# About this task:
For these records, count the lines containing the word "computer" and respond with the number alone.

# Extracted information:
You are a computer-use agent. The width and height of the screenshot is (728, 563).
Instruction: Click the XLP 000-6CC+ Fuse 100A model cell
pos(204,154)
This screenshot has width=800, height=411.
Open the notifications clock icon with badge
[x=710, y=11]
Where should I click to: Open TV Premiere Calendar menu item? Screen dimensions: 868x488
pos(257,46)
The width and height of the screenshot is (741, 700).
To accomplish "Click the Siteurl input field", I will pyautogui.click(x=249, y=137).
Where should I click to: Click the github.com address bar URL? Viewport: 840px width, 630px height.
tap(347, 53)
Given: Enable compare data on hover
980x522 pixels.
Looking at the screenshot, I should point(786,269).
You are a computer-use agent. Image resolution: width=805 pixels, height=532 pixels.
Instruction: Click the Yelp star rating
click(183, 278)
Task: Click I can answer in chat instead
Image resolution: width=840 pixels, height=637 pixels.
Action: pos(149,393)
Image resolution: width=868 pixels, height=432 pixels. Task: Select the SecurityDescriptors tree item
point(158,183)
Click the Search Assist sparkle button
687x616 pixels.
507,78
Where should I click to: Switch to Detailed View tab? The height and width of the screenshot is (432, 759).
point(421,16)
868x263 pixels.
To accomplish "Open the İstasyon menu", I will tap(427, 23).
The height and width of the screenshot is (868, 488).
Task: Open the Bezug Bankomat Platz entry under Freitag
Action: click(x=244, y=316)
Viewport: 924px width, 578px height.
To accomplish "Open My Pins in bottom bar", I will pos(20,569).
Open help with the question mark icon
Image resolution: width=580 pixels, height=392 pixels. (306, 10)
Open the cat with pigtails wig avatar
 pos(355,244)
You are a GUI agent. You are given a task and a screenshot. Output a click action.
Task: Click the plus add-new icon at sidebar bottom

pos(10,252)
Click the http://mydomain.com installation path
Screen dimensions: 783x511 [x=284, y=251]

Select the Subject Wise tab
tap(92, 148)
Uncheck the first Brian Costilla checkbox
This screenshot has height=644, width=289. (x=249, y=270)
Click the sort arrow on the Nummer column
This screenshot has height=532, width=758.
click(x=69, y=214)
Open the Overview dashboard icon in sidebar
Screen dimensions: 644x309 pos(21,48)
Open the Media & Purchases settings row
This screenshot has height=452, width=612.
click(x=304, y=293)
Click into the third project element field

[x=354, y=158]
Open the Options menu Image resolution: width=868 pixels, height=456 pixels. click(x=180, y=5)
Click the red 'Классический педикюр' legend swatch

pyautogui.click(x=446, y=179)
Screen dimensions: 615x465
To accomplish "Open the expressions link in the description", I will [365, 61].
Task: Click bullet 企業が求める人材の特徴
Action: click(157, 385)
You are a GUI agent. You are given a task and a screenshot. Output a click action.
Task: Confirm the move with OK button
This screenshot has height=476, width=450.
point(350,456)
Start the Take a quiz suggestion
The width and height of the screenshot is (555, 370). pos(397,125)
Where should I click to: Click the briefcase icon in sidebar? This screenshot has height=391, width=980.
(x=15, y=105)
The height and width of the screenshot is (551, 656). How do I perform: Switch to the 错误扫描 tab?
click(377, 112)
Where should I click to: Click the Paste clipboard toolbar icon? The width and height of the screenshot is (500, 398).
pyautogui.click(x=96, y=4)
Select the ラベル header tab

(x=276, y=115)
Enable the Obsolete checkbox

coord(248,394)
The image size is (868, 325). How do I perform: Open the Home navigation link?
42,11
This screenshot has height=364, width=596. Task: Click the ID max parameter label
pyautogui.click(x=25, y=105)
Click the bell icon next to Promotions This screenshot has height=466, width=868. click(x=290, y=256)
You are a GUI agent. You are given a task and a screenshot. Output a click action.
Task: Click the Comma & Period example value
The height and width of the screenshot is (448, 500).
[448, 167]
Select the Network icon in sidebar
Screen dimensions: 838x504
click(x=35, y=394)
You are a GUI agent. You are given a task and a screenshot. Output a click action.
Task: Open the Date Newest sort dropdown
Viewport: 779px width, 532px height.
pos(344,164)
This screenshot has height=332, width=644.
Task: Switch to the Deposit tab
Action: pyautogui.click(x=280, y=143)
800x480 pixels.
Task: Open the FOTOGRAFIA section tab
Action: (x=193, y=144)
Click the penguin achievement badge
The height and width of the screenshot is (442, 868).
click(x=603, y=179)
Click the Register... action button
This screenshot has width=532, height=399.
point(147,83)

# Result of this exercise:
2